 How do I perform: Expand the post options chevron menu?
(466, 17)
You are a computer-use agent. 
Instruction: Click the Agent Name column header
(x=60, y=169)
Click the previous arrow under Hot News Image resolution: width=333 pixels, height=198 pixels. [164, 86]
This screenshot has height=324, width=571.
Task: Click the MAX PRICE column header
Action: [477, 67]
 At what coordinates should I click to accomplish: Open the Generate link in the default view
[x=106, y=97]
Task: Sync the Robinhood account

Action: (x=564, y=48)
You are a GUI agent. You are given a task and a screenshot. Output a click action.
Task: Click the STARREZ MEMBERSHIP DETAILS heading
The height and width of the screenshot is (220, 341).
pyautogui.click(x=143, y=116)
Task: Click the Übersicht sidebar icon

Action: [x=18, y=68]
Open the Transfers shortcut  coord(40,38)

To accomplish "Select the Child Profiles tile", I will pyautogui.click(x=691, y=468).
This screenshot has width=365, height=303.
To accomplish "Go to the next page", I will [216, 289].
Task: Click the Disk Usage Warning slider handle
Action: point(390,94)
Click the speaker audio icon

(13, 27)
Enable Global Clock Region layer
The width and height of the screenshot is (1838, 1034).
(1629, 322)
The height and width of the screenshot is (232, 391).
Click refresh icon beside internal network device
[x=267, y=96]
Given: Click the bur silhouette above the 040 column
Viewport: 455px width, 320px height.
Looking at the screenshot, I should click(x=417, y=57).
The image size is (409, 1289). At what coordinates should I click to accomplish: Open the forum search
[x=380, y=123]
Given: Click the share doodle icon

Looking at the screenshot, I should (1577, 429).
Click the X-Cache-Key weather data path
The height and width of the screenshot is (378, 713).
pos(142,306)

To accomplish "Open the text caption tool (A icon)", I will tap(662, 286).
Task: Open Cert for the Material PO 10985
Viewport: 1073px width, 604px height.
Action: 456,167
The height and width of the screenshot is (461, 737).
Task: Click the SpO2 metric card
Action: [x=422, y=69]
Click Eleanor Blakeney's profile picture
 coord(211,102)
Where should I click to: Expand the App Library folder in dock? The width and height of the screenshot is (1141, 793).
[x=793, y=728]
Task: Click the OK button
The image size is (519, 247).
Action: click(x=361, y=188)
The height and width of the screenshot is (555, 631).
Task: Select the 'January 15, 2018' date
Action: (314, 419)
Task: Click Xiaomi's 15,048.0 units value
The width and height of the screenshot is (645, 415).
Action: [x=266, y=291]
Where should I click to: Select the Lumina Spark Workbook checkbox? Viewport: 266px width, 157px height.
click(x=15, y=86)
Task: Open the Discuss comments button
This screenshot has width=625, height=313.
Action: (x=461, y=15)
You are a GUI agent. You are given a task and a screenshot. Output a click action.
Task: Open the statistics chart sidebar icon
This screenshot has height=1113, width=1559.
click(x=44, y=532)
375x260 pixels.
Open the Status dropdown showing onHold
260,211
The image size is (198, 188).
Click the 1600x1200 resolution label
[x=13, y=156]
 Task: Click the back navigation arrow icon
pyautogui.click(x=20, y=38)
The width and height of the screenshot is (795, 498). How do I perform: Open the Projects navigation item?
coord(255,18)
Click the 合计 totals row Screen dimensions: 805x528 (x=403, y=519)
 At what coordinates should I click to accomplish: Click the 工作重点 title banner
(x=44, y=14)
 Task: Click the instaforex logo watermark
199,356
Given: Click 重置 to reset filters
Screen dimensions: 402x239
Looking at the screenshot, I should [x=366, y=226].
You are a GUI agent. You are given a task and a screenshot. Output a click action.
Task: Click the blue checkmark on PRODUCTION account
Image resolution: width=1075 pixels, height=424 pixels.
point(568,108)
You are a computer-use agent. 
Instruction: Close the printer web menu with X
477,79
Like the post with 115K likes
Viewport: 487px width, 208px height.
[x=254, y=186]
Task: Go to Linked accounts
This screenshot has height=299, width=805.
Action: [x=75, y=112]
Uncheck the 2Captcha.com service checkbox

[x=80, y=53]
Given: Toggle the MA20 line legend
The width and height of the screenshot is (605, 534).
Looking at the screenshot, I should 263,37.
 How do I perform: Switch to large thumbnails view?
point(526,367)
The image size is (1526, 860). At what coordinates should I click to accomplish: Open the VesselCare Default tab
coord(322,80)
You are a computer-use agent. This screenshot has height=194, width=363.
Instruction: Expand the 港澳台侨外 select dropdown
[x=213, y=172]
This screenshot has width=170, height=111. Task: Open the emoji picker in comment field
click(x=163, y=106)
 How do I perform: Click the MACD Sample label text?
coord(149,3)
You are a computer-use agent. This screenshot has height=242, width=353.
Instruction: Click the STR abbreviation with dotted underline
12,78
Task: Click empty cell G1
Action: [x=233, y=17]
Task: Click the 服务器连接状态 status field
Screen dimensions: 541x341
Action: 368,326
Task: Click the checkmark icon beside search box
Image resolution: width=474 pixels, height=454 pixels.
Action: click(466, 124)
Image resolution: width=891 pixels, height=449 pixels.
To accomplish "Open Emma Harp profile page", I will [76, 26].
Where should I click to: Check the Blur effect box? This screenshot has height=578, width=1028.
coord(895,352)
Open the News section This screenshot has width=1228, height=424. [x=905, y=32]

----

> WORK REQUIRED: Look for the word "checkmark" throughout the material above and copy every line that has it.

> RESPONSE TO THIS TASK:
Task: Click the blue checkmark on PRODUCTION account
Task: Click the checkmark icon beside search box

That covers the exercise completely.